After five years of Budget superannuation tinkering, the latest Budget changes have confronted superannuation funds with another series of administrative and regulatory challenges.
The devil will lurk in the implementation detail and there is substantial scope for unintended consequences
For a Government which came to power in 2013 with the promise of no negative superannuation tinkering, the Coalition proved on Budget night 2018 that super tinkering had become an annual event.
What is more, the superannuation changes announced in the 2018/19 Federal Budget are sufficiently open-ended as to guarantee superannuation funds and their administrators a costly implementation head-ache likely to last well beyond the next Federal Election.

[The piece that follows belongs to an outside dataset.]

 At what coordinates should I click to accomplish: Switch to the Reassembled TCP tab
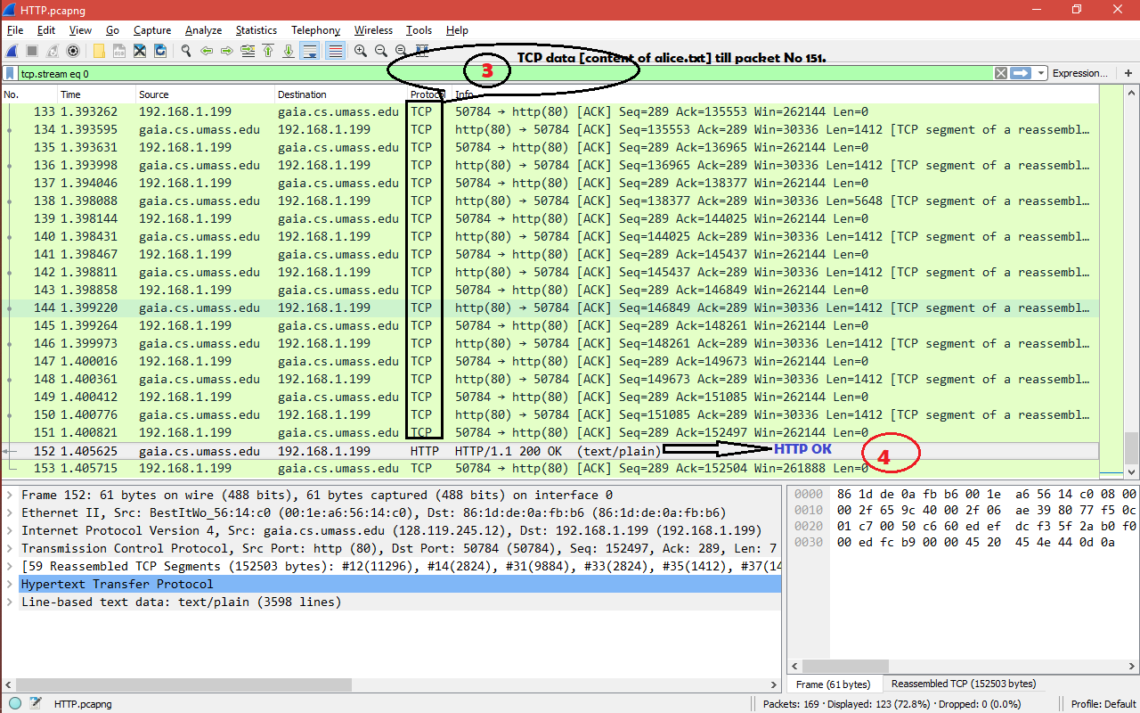[962, 684]
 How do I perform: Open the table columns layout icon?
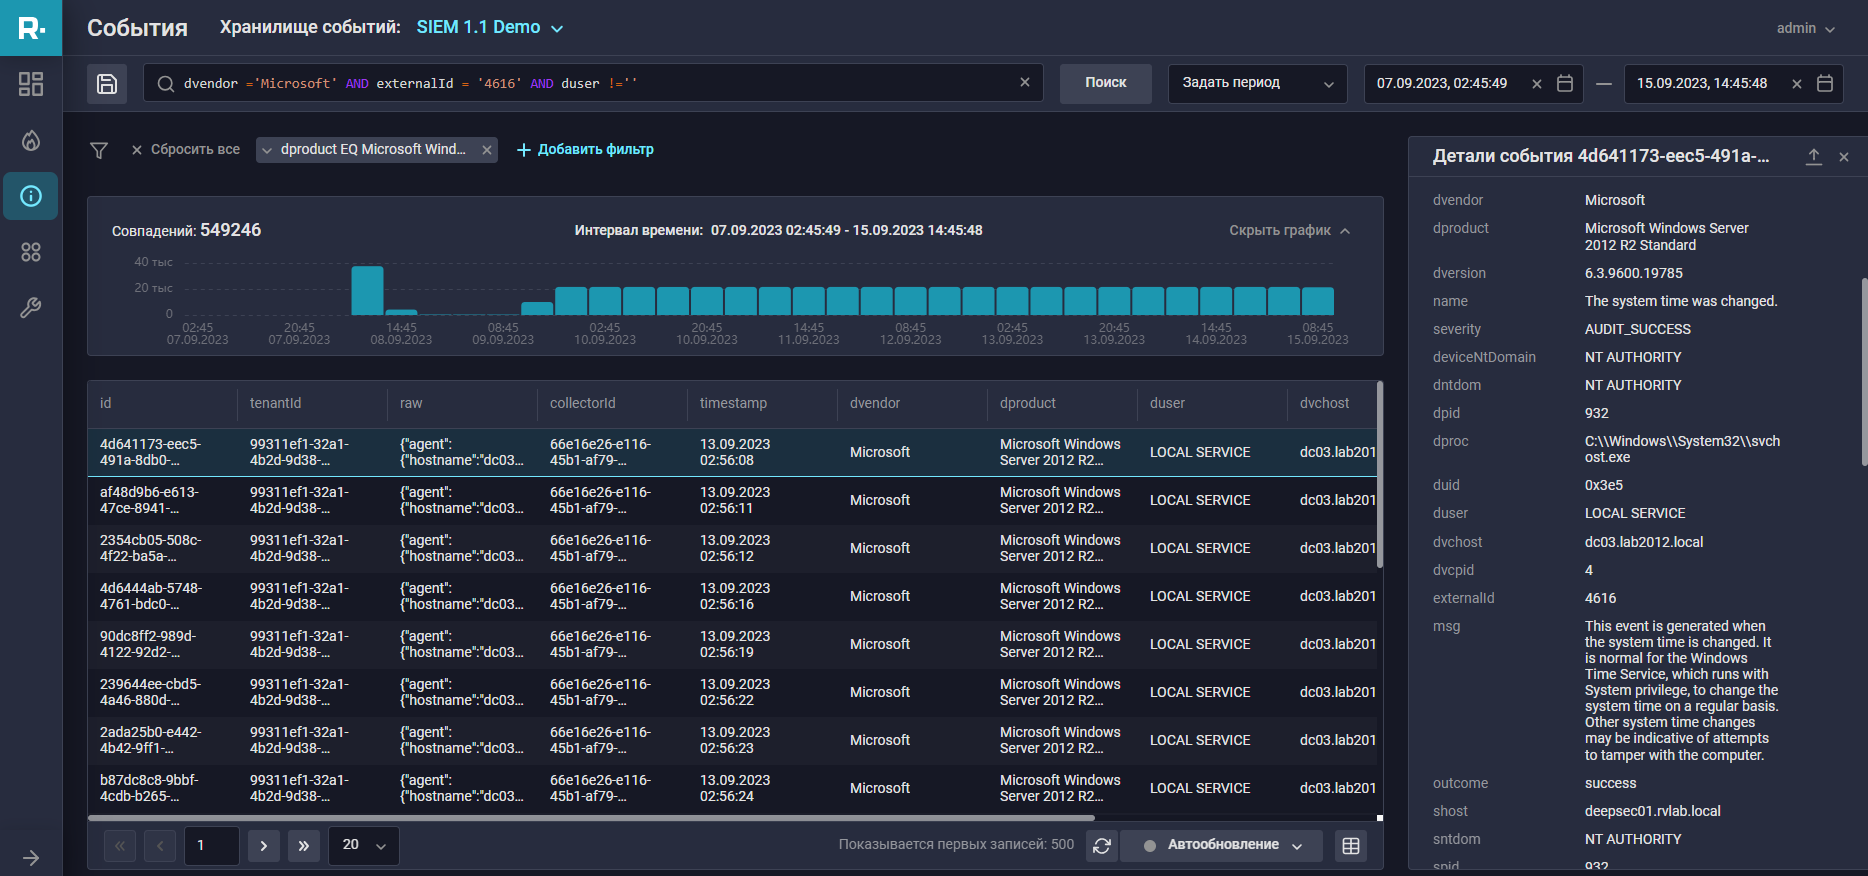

At first blush, the move to make insurance inside superannuation for those aged 25 or younger ‘opt-in’ rather than ‘opt-out’ made perfect sense, particularly given the abundant evidence presented to the Parliamentary Joint Committee on Corporations and Financial services and the Productivity Commission on the manner in which premiums were eroding already low balances.
And the superannuation industry can be certain that when the Royal Commission into Misconduct in the Banking, Superannuation and Financial Services Industry gets around to dealing with insurance and then superannuation, it will traverse just how badly some people have been served by the existing ‘opt-out’ arrangements with respect to insurance inside superannuation.
However, as with all such changes, the devil will lurk in the implementation detail and there is substantial scope for unintended consequences, not to mention significant additional costs being imposed on superannuation funds and insurers as they seek to implement what must necessarily be an age-based two-step process.
In reality, there is a very real prospect of highly mobile 25 to 30 year olds falling through the cracks as they change jobs and change superannuation funds. Any examination of the issues dealt with by the Superannuation Complaints Tribunal (SCT) ought to have informed Treasury officials of the prolonged shelf-life of insurance-related superannuation disputes with decisions made up to 30 years’ ago playing out today.
What is more, there is the reality that many young people starting their first job and joining their first superannuation fund will have little idea about what they might actually be missing out on in the context of being hit by a workplace injury.
On the available electoral evidence, the superannuation changes announced in the 2018 Budget represent the last likely to be implemented by a Coalition Government before the Australian Labor Party assumes the Treasury benches and begins implementing its own superannuation agenda.
Thus, some key questions need to be asked: Can the Coalition navigate its Budget changes through both houses of Parliament before it formally enters election mode? Will a future Labor Government leave the Coalition’s policy approach, including the Australian Financial Complaints Authority (AFCA), intact?
While much attention was directed towards the announcements such as insurance ‘opt-in’ and the banning of superannuation exit fees, closer examination of the Budget papers served to reveal other Government expenditures intended to underpin the myriad changes to financial services, not least the arguably highly untidy transition process from the Superannuation Complaints Tribunal (SCT) to AFCA.
Those are exercises which will end up being funded by the industry and therefore superannuation fund members under a combination of the so-called “APRA levy” and the user-pays model being implemented for the financial services regulators.
On the upside, the Government steered clear of suggestions that it would alter or delay the timetable for increasing the superannuation guarantee to 12 per cent and it opted not to change the concessional contribution caps.
The challenge for superannuation funds now will be measuring their pace of implementation against the likelihood and timing of a change of government.